Die Bundesanwaltschaft hat nach den Anschlägen auf die Nord-Stream-Gasleitungen im September 2022 erstmals Anklage gegen einen mutmaßlichen Beteiligten erhoben. Dem Ukrainer Serhij K. werden Kriegsverbrechen, das Herbeiführen einer Sprengstoffexplosion und die Zerstörung von Bauwerken vorgeworfen, wie mehrere Medien übereinstimmend berichten. Die oberste Anklagebehörde Deutschlands bestätigte die Angaben zunächst nicht offiziell. Der Staatsschutzsenat des Hanseatischen Oberlandesgerichts in Hamburg muss nun über die Zulassung der Anklage und den Prozessbeginn entscheiden.
Festnahme im Italien-Urlaub und Auslieferung nach Deutschland
Serhij K. wurde Ende August 2025 auf Grundlage eines Europäischen Haftbefehls an der Adriaküste Italiens festgenommen, wo er sich mit seiner Familie im Urlaub befand. Nach monatelangem Widerstand gegen seine Auslieferung – er trat zeitweise in einen Hungerstreik – wurde er am 27. November 2025 nach Deutschland überstellt. Einen Tag später setzte ein Ermittlungsrichter am Bundesgerichtshof (BGH) in Karlsruhe den Haftbefehl in Vollzug. Seitdem sitzt Serhij K. in deutscher Untersuchungshaft. Eine Haftbeschwerde blieb im Dezember 2025 vor dem BGH erfolglos.

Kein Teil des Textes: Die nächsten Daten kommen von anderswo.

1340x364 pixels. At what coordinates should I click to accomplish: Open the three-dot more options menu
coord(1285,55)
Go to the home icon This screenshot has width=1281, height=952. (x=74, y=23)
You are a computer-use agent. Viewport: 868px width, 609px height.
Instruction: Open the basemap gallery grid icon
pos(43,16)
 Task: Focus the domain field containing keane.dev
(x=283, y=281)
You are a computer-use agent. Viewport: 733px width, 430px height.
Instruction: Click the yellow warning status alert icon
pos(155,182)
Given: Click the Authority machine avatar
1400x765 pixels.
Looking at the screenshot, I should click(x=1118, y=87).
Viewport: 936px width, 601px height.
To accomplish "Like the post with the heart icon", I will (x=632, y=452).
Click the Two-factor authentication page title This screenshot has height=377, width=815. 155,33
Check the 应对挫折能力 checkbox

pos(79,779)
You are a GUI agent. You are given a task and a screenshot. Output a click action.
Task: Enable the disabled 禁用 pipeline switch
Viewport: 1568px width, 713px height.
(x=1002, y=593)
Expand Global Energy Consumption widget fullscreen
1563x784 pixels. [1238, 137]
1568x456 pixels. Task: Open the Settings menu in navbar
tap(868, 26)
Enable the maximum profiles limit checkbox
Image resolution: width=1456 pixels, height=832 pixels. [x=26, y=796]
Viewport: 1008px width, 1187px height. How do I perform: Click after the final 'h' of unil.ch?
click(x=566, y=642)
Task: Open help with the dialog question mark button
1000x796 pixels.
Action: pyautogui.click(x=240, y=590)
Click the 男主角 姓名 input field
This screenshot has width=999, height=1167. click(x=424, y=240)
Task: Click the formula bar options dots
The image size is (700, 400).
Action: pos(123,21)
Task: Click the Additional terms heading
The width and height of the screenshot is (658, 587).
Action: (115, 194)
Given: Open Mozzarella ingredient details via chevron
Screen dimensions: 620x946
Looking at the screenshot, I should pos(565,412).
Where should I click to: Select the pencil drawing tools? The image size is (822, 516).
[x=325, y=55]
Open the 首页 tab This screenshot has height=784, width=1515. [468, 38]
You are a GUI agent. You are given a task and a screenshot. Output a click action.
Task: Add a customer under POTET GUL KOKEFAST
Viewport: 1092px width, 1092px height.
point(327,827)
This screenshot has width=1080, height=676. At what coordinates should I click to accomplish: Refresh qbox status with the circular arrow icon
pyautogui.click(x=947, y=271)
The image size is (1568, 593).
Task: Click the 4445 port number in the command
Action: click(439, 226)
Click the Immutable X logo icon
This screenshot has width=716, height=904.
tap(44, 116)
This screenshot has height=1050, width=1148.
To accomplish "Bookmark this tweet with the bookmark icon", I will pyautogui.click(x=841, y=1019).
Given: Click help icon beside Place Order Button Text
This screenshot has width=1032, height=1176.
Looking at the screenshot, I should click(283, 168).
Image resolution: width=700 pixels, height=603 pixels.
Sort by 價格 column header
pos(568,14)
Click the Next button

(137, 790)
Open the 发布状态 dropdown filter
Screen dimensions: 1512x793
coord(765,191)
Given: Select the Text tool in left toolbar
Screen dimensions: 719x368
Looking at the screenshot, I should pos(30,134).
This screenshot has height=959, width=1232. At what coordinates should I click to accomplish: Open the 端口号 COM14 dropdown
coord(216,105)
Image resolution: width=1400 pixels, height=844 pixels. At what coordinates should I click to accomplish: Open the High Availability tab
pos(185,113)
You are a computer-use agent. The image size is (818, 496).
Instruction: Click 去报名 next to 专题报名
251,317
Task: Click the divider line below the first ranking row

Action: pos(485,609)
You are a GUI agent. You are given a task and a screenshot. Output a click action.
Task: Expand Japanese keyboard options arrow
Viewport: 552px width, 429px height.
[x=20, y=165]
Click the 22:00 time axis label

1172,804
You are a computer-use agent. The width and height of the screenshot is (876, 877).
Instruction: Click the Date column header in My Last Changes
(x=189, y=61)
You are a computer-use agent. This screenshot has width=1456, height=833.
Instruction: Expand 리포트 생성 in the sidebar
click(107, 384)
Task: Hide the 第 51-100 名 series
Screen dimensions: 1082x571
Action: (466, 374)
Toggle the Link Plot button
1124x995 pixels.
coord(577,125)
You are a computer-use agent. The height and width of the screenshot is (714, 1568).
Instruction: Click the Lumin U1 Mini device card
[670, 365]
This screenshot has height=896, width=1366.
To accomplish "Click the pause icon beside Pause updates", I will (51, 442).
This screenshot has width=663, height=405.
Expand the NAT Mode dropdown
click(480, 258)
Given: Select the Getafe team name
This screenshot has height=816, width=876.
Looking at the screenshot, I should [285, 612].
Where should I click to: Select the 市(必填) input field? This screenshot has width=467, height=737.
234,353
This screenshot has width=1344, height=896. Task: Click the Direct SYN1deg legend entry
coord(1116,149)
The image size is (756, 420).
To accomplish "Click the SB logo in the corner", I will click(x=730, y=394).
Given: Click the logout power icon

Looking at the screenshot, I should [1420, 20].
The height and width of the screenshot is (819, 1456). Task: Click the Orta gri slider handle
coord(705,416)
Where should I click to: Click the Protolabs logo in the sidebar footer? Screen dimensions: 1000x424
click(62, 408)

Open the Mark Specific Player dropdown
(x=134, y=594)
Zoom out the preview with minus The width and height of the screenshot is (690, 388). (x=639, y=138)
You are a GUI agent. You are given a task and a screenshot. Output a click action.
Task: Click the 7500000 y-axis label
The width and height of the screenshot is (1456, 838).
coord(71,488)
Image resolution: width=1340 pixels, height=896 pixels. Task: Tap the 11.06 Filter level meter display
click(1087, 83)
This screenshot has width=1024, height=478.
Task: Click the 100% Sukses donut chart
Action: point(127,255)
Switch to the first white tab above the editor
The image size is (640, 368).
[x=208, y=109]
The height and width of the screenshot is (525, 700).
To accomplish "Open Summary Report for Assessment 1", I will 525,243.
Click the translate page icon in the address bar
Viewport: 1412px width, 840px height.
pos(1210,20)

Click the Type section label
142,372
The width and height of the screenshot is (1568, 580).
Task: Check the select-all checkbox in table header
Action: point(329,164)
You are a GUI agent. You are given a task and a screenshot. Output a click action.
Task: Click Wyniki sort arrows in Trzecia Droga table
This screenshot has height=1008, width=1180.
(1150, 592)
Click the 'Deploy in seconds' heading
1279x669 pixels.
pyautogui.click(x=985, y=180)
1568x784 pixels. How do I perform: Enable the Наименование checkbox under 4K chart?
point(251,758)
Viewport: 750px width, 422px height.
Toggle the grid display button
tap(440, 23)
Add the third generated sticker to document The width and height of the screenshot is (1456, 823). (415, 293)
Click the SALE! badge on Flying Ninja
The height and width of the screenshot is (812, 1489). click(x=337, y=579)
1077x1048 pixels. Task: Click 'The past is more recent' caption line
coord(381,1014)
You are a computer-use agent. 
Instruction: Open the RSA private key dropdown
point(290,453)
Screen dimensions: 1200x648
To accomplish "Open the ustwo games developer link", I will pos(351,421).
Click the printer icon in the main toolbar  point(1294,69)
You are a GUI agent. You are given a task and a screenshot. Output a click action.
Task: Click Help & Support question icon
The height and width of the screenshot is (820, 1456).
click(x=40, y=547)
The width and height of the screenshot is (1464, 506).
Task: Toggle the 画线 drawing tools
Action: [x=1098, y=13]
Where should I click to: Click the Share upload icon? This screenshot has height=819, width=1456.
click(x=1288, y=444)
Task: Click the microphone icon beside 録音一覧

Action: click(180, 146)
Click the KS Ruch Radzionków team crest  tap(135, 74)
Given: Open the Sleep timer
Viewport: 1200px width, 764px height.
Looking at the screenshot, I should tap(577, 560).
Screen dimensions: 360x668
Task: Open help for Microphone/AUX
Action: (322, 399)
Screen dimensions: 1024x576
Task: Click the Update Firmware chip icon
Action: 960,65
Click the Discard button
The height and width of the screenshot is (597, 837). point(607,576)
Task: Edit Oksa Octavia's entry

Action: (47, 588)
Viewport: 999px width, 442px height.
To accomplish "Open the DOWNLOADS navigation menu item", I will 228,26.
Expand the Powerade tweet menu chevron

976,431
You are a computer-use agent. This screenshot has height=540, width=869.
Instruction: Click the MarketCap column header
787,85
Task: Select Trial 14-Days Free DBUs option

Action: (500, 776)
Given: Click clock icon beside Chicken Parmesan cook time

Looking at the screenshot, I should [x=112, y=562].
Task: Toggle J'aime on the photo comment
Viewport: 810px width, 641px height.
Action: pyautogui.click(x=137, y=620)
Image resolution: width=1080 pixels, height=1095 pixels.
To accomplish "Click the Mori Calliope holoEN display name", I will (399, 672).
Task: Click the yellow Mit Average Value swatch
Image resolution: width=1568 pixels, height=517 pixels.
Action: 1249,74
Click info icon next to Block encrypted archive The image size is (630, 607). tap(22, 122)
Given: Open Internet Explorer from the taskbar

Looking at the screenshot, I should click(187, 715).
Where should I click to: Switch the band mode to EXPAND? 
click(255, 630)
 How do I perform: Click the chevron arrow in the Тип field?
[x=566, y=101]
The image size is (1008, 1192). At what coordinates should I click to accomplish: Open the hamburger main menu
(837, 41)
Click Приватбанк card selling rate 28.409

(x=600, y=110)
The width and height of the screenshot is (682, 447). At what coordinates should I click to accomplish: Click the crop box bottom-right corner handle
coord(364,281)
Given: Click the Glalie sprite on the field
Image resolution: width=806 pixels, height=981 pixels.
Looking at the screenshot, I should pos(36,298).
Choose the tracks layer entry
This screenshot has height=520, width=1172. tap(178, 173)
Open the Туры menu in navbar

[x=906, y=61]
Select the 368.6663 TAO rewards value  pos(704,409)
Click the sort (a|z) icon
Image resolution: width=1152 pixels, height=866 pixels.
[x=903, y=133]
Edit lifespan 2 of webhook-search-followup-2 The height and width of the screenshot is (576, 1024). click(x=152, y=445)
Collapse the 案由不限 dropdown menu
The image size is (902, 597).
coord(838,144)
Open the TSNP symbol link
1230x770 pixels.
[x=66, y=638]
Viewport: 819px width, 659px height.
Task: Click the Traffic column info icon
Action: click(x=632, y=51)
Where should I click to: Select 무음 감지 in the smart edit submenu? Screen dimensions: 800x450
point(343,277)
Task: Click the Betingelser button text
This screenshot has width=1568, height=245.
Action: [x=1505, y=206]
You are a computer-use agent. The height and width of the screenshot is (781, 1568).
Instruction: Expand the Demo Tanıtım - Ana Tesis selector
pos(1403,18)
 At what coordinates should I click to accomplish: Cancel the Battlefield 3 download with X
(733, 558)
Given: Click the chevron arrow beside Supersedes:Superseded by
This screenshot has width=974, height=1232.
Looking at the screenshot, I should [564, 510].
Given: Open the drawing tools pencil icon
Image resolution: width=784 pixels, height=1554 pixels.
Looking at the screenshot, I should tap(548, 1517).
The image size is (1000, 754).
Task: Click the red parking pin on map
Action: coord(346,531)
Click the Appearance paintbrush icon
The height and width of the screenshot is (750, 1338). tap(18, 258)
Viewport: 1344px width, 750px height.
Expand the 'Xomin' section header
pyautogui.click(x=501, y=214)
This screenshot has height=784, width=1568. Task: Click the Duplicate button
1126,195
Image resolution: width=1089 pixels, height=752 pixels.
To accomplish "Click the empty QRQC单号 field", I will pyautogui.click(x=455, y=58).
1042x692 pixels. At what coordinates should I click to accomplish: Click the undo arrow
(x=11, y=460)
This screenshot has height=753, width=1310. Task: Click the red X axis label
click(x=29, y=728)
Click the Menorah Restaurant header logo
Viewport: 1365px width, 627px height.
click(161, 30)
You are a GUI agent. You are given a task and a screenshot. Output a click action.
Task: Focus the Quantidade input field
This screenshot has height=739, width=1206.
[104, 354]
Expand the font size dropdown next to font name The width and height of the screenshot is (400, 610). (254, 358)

Ablauf der Sabotage nach Ermittlerangaben
Laut dem damaligen BGH-Beschluss begab sich Serhij K. spätestens am 8. September 2022 mit sechs Mittätern – einem Schiffsführer, einem Sprengstoffexperten und vier Tiefseetauchern – im Hafen von Wiek auf Rügen an Bord der Segelyacht Andromeda, die ein Mittelsmann gechartert hatte. Die Gruppe soll nahe der dänischen Ostseeinsel Bornholm bei Tauchgängen in bis zu 80 Metern Tiefe vier mit Zeitzündern versehene Sprengsätze an den Pipelines befestigt haben. Dabei handelte es sich um militärischen Hochleistungssprengstoff mit massiver Zerstörungskraft, der auch in großen Wassertiefen explosionsfähig ist. Die Sprengsätze detonierten am 26. September 2022 und beschädigten die beiden Nord-Stream-Pipelines so schwer, dass kein Gas mehr durchgeleitet werden konnte. Durch Nord Stream 1 floss zuvor russisches Erdgas nach Deutschland, Nord Stream 2 war noch nicht in Betrieb.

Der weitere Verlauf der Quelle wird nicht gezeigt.